As a workaround, you may use a redacted postal code when available; otherwise, provide a graceful fallback. Use onpaymentmethodselected to update the total when you get a postal code, and handle the absent case explicitly.
session.onpaymentmethodselected = function(event) {
const billingContact = event.paymentMethod.billingContact;
if (billingContact?.postalCode && billingContact?.countryCode) {
// You have enough for a tax lookup (postal code + country)
fetchTaxRate(billingContact.postalCode, billingContact.countryCode)
.then(taxRate => {
const tax = basePrice * taxRate;
session.completePaymentMethodSelection({
newTotal: {
label: 'Your Company',
amount: String((basePrice + tax).toFixed(2))
},
newLineItems: [
{ label: 'Subtotal', amount: String(basePrice.toFixed(2)) },
{ label: 'Sales Tax', amount: String(tax.toFixed(2)) }
]
});
});
} else {
// Fallback: show total without tax, or with estimated tax
session.completePaymentMethodSelection({
newTotal: {
label: 'Your Company',
amount: String(basePrice.toFixed(2))
},
newLineItems: [
{ label: 'Subtotal', amount: String(basePrice.toFixed(2)) },
{ label: 'Sales Tax', amount: '0.00', type: 'pending' } // <-- key technique
]
});
}
};
The type: 'pending' line item is the critical piece most implementations miss. It signals to your customer that a line item amount is not yet finalized and will be determined before the transaction completes. Apple Pay renders this visually differently from a 0.00 final amount—it shows a dash or a "Pending" label rather than a dollar amount, which is transparent to your customers.

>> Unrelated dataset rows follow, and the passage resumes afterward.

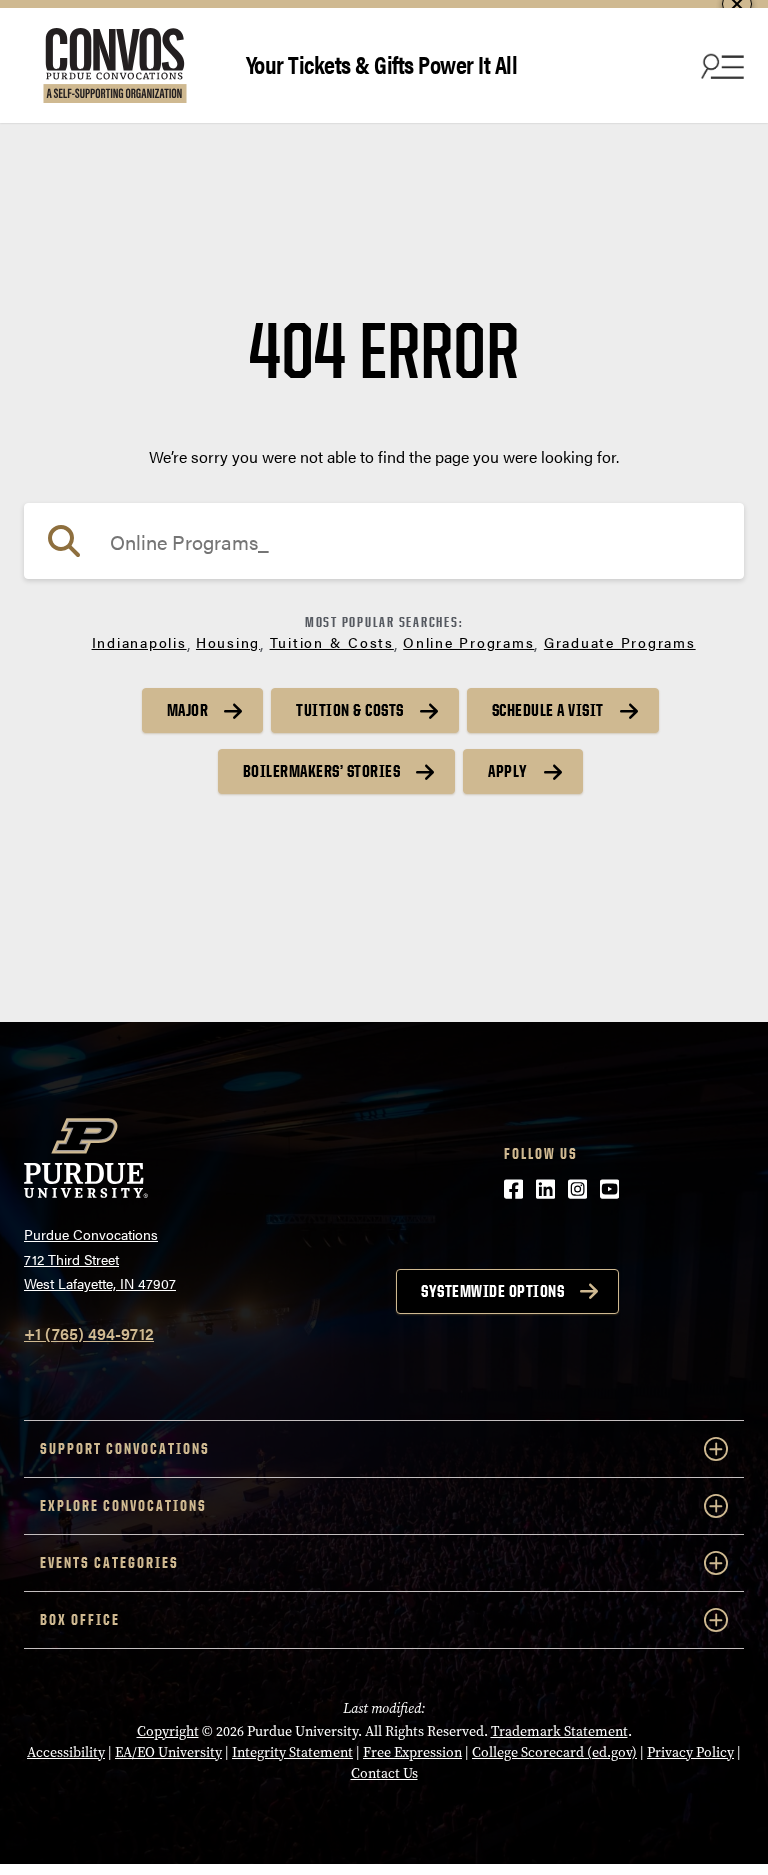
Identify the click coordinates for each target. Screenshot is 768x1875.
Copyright (168, 1731)
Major (188, 710)
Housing (228, 642)
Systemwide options (492, 1291)
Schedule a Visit (548, 710)
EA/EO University (168, 1752)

Then, in onpaymentauthorized, you have the full validated billing contact and can compute the exact tax, and critically—you can still abort the transaction here if the tax calculation requires it:
session.onpaymentauthorized = function(event) {
const billingContact = event.payment.billingContact; // Full address now guaranteed
const postalCode = billingContact.postalCode;
const countryCode = billingContact.countryCode;
fetchTaxRate(postalCode, countryCode).then(taxRate => {
const tax = basePrice * taxRate;
const finalTotal = basePrice + tax;
// Send finalTotal to your backend for charge
processPayment(event.payment.token, finalTotal)
.then(() => {
session.completePayment(ApplePaySession.STATUS_SUCCESS);
})
.catch(() => {
session.completePayment(ApplePaySession.STATUS_FAILURE);
});
});
};
The key shift in thinking here is that onpaymentauthorized isn't too late to calculate the real tax—it is too late to show it before the biometric prompt, but it isn't too late to charge the correct amount.
The pending line item pattern bridges the UX gap honestly, and the two-phase compute (estimate pre-auth, exact post-auth) is the best practice for this scenario.